### TEXTO FORNECIDO
════════════════════

(por Rubem Alves)
Escrevo como poeta. Cummings disse que o mundo ilimitado de um poeta é ele mesmo. Narcisismo egocêntrico? Não. Invoco a Cecília Meireles para esclarecer. Dizia ela de sua avó: “Teu corpo era um espelho pensante do universo.“ Os poetas, diferentes dos cientistas que desejam conhecer o universo olhando diretamente para ele, só conhecem o universo como parte do seu corpo. Poesia é eucaristia. O poeta contempla a coisa e diz: “Isso é o meu corpo."
Poeta, não sei falar cientificamente sobre o cristianismo. Só posso falar sobre ele tal como ele foi se refletindo no espelho do meu corpo, através do tempo.
Infância.
Crianças não têm idéias religiosas. Nada sabem sobre entidades espirituais. Crianças são criaturas deste mundo. Elas o experimentam através dos sentidos, especialmente a visão. As crianças não têm idéias religiosas mas têm experiências místicas. Experiência mística não é ver seres de um outro mundo. É ver esse mundo iluminado pela beleza. Essas são experiências grandes demais para a linguagem. Dessas experiências brotam os sentimentos religiosos. Religião é a casca vazia da cigarra sobre o tronco da árvore. Sentimento religioso é a cigarra em vôo. Menino, eu voava com as cigarras.
As idéias religiosas não nascem das crianças.
Elas são colocadas no corpo das crianças pelos adultos. Minha mãe me ensinou a rezar. “Agora me deito para dormir. Guarda-me, ó Deus em teu amor. Se eu morrer sem acordar, recebe a minhalma, ó Senhor, Amém.“ Resumo mínimo de teologia cristã: há Deus, há morte, há uma alma que sobrevive à morte. Depois vieram outras lições: “Deus está te vendo, menino...“ Deus vira um Grande Olho que tudo vê e me vigia. Meu primeiro sentimento em relação a Deus: medo.
As crianças acreditam naquilo que os grandes falam.

════════════════════

### CONTEÚDO DOS DADOS
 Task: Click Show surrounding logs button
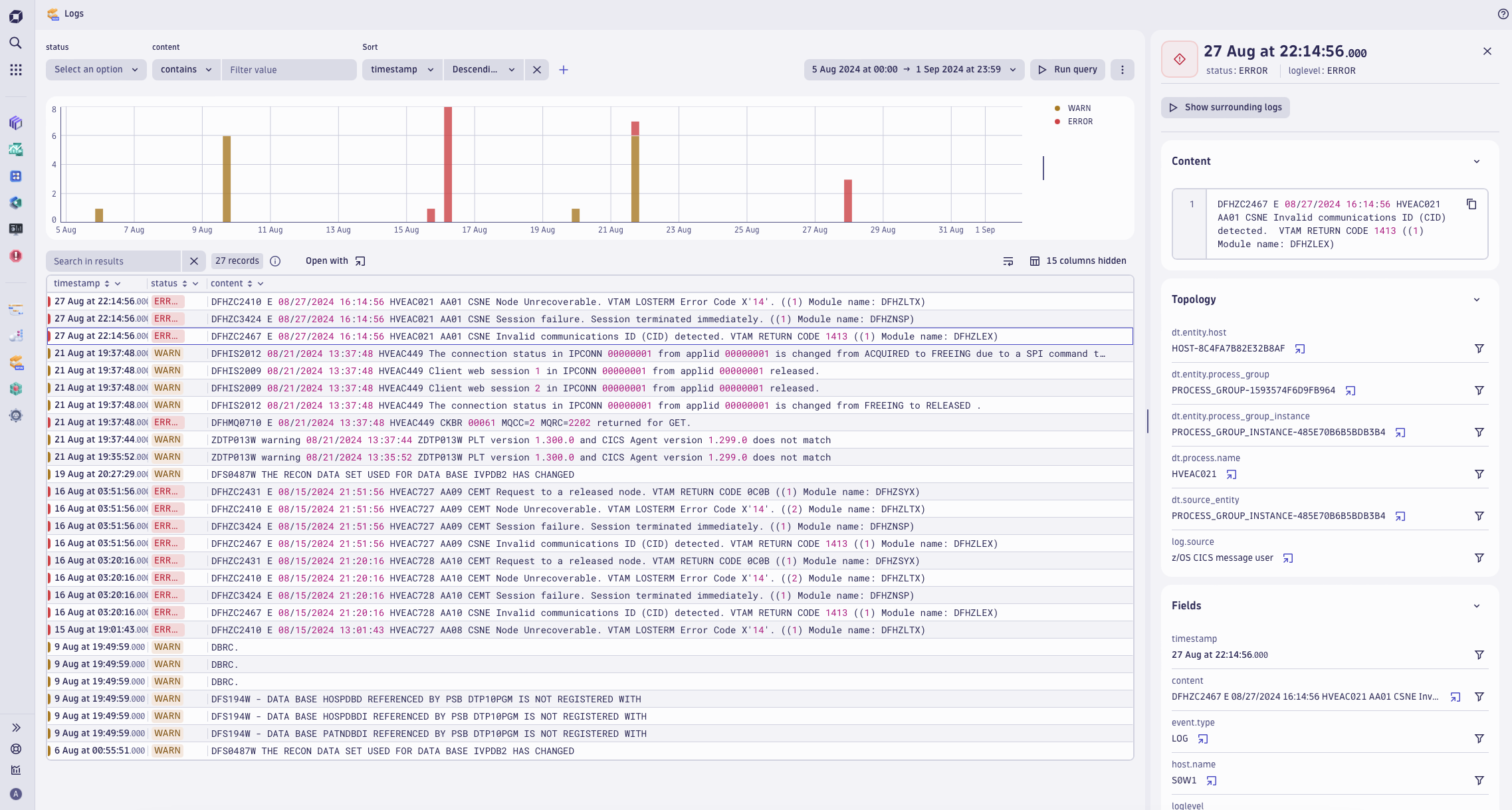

════════════════════

### TAREFA
Estenda o texto sobre o cristianismo visto por um poeta, continuando a partir da última frase. Os dados não têm relação com o texto.

### RESPOSTA
E assim se inicia um processo educativo pelo qual os grandes vão escrevendo no corpo das crianças as palavras da religião. O corpo da criança deixa de ser corpo da criança: passa a ser o caderno onde os adultos escrevem suas palavras religiosas.
Muitas são as lições do catecismo. Deus é um espírito que sabe todas as coisas. Vê o que você está fazendo com as suas mãos, debaixo das cobertas, com a luz apagada. Deus é onipotente: pode fazer todas as coisas. Tendo poder absoluto, tudo o que acontece é porque ele quis. A criancinha defeituosa, a mãe que morre de parto, as câmaras de tortura, as guerras... As tragédias não acontecem. Deus as produz. Diante das tragédias ensina-se que se deve repetir: “É a vontade de Deus.“ É preciso fazer o que Deus manda pois, se não o fizer, ele me castigará. Se eu morrer sem me arrepender serei punido com o fogo do Inferno, eternamente. Essa vida do corpo, na terra, não tem valor. Vale de lágrimas onde os degredados filhos de Eva lamentam e choram, esperando o céu. O céu vem depois da morte. Deus mora no lugar que há depois que a vida acaba. O mundo é um campo de provas minado por prazeres onde o destino eterno da alma vai ser decidido. Para se amar a Deus e o seu céu é preciso odiar a vida. Quem ama as coisas boas da vida não está amando Deus. Negar o corpo: lacerações, abstenções, sacrifícios: essas são as dádivas que se deve oferecer a Deus. Deus fica feliz quando sofremos. De todos o prazeres os mais perigosos são os prazeres do sexo. Assim, é preciso fazer sexo sem prazer, sexo para procriar. Deus nunca foi visto por ninguém. Mas revelou a sua vontade a uma instituição: a Igreja, não importando se católica ou protestante. A ela, Igreja, foi confiada a guarda do livro escrito por inspiração divina, as Sagradas Escrituras, a “Grande enciclopédia dos saberes e das ordens divinas“. Sendo assim “fora da Igreja não há salvação“, porque fora da Igreja não há conhecimento de Deus.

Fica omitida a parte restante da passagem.